[RuCl2(eta(6)-p-cymene)(P*)] and [RuCl2(kappa-P*-eta(6)-arene)] Complexes Containing P-Stereogenic Phosphines. Activity in Transfer Hydrogenation and Interactions with DNA | Health & Environmental Research Online (HERO)

HERO ID

1752785

Reference Type

Journal Article

Title

[RuCl2(eta(6)-p-cymene)(P*)] and [RuCl2(kappa-P*-eta(6)-arene)] Complexes Containing P-Stereogenic Phosphines. Activity in Transfer Hydrogenation and Interactions with DNA

Author(s)

Aznar, R; Grabulosa, A; Mannu, A; Muller, G; Sainz, D; Moreno, V; Font-Bardia, M; Calvet, T; Lorenzo, J

Year

2013

Is Peer Reviewed?

1

Journal

Organometallics
ISSN: 0276-7333
EISSN: 1520-6041

Volume

32

Issue

8

Page Numbers

2344-2362

DOI

10.1021/om3012294

Web of Science Id

WOS:000318060400009

Abstract

The preparation of a series of half-sandwich ruthenium
complexes, [RuCl2(eta(6)-p-cymene)-(P*)] (P* = S-PMeRR') and [RuCl2(kappa-P*-eta(6)-arene)],
containing P-stereogenic phosphines is reported. The borane-protected P-stereogenic phosphines
have been obtained by addition of the (H3B)PMe2R (R = t-Bu (1), Cy (2), Pc (3))/sec-BuLi/(-)-
sparteine adduct to benzyl halides, carbonyl functions, and epoxides with yields between 40 and
90% and ee values in the 70-99% range.

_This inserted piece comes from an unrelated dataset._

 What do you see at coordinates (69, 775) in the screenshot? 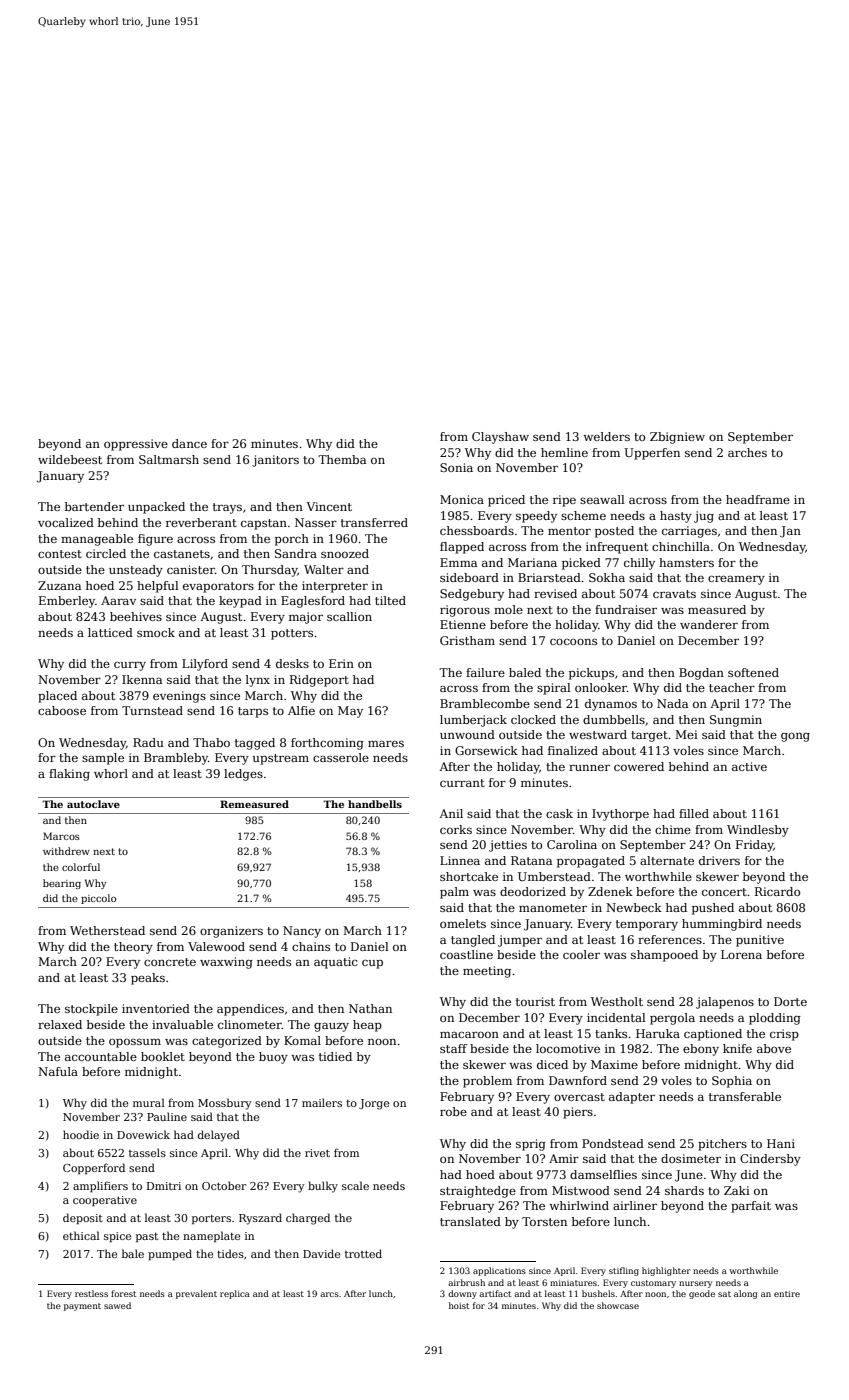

Those containing an aryl secondary function have been used
in the preparation of [RuCl2(eta(6)-p-cymene)-(P*)] complexes. Borane deprotection has been
performed using HBF4, except for (H3B)PRMe(CH2SiMe2Ph) phosphines, where DABCO was used to avoid
partial cleavage of the CH2-Si bond. In the case of (H3B)P(t-Bu)Me(CH2C(OH)Ph-2) (11) the
dehydrated phosphine was obtained. The tethered complexes were obtained by p-cymene substitution
in chlorobenzene at 120 degrees C, except for ferrocenyl-containing complexes, which decomposed
upon heating. The presence of substituents in the aryl arm of some of the phosphines introduces
new chiral elements in the tethered [RuCl2(x-P*-eta(6)-arene)] compounds. Full characterization
of all compounds both in solution and in the solid state has been carried out. Crystal structure
determinations of four phosphine borane molecules confirm the S configuration at the phosphorus
atom (1a,e,1 and 2d). Moreover, the crystal structure of one p-cymene complex (Si) and four
tethered complexes reveal the strain of the compounds with two atoms in the tether (7c,g,l and
8i). Tethering has a marked effect on the catalytic performance transfer hydrogenation of
acetophenone and on the nature of hydridic species originating during the activation period. The
chiral induction attains 58% ee with complexes with the bulkiest substituents in the pendant arm
of the phosphine. Three of the prepared complexes can interact with DNA and present a reasonable
cytotoxicity toward cancer cells. Intercalation of the free aromatic pendant arm of the
phosphines seems to be fundamental for such interactions.